## Problem details
Reproduce the following listing verbatim, keeping every line in its original order.

-=-=-=-=-

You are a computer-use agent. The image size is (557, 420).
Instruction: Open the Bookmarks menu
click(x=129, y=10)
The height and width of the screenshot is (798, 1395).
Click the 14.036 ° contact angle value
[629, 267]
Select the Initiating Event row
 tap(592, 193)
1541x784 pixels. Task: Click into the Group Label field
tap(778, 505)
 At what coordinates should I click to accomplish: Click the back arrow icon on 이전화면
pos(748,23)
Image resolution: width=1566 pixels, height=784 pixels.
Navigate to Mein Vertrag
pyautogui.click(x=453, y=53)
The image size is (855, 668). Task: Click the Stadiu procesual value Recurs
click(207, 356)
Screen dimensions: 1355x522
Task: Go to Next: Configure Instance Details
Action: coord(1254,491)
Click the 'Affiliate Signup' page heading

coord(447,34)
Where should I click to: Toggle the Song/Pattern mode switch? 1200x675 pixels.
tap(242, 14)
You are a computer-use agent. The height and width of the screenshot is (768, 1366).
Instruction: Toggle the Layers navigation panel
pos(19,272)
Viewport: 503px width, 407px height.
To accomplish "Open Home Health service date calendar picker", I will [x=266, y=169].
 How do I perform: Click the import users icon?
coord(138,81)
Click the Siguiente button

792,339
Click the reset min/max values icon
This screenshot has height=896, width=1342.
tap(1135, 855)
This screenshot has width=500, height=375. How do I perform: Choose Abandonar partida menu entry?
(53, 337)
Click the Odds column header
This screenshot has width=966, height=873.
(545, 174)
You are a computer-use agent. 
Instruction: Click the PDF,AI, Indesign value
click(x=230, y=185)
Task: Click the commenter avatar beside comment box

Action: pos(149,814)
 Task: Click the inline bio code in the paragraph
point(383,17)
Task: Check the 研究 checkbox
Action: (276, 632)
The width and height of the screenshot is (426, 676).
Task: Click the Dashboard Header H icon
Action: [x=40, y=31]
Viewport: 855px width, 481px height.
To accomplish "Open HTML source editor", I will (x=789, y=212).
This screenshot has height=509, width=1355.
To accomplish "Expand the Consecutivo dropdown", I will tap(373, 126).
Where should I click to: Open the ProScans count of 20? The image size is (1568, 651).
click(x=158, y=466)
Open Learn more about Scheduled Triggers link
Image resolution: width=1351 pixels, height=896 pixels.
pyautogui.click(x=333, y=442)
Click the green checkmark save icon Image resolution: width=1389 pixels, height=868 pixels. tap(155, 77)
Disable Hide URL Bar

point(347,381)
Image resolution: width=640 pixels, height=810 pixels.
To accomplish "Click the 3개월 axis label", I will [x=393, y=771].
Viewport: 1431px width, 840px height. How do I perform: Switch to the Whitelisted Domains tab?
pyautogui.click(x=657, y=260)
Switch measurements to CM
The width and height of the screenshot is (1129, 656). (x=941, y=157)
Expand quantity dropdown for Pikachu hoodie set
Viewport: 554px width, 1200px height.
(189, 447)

-=-=-=-=-

## The output
You are a computer-use agent. The image size is (557, 420).
Instruction: Open the Bookmarks menu
click(x=129, y=10)
The height and width of the screenshot is (798, 1395).
Click the 14.036 ° contact angle value
[629, 267]
Select the Initiating Event row
 tap(592, 193)
1541x784 pixels. Task: Click into the Group Label field
tap(778, 505)
 At what coordinates should I click to accomplish: Click the back arrow icon on 이전화면
pos(748,23)
Image resolution: width=1566 pixels, height=784 pixels.
Navigate to Mein Vertrag
pyautogui.click(x=453, y=53)
The image size is (855, 668). Task: Click the Stadiu procesual value Recurs
click(207, 356)
Screen dimensions: 1355x522
Task: Go to Next: Configure Instance Details
Action: coord(1254,491)
Click the 'Affiliate Signup' page heading

coord(447,34)
Where should I click to: Toggle the Song/Pattern mode switch? 1200x675 pixels.
tap(242, 14)
You are a computer-use agent. The height and width of the screenshot is (768, 1366).
Instruction: Toggle the Layers navigation panel
pos(19,272)
Viewport: 503px width, 407px height.
To accomplish "Open Home Health service date calendar picker", I will [x=266, y=169].
 How do I perform: Click the import users icon?
coord(138,81)
Click the Siguiente button

792,339
Click the reset min/max values icon
This screenshot has height=896, width=1342.
tap(1135, 855)
This screenshot has width=500, height=375. How do I perform: Choose Abandonar partida menu entry?
(53, 337)
Click the Odds column header
This screenshot has width=966, height=873.
(545, 174)
You are a computer-use agent. 
Instruction: Click the PDF,AI, Indesign value
click(x=230, y=185)
Task: Click the commenter avatar beside comment box

Action: pos(149,814)
 Task: Click the inline bio code in the paragraph
point(383,17)
Task: Check the 研究 checkbox
Action: (276, 632)
The width and height of the screenshot is (426, 676).
Task: Click the Dashboard Header H icon
Action: [x=40, y=31]
Viewport: 855px width, 481px height.
To accomplish "Open HTML source editor", I will (x=789, y=212).
This screenshot has height=509, width=1355.
To accomplish "Expand the Consecutivo dropdown", I will tap(373, 126).
Where should I click to: Open the ProScans count of 20? The image size is (1568, 651).
click(x=158, y=466)
Open Learn more about Scheduled Triggers link
Image resolution: width=1351 pixels, height=896 pixels.
pyautogui.click(x=333, y=442)
Click the green checkmark save icon Image resolution: width=1389 pixels, height=868 pixels. tap(155, 77)
Disable Hide URL Bar

point(347,381)
Image resolution: width=640 pixels, height=810 pixels.
To accomplish "Click the 3개월 axis label", I will [x=393, y=771].
Viewport: 1431px width, 840px height. How do I perform: Switch to the Whitelisted Domains tab?
pyautogui.click(x=657, y=260)
Switch measurements to CM
The width and height of the screenshot is (1129, 656). (x=941, y=157)
Expand quantity dropdown for Pikachu hoodie set
Viewport: 554px width, 1200px height.
(189, 447)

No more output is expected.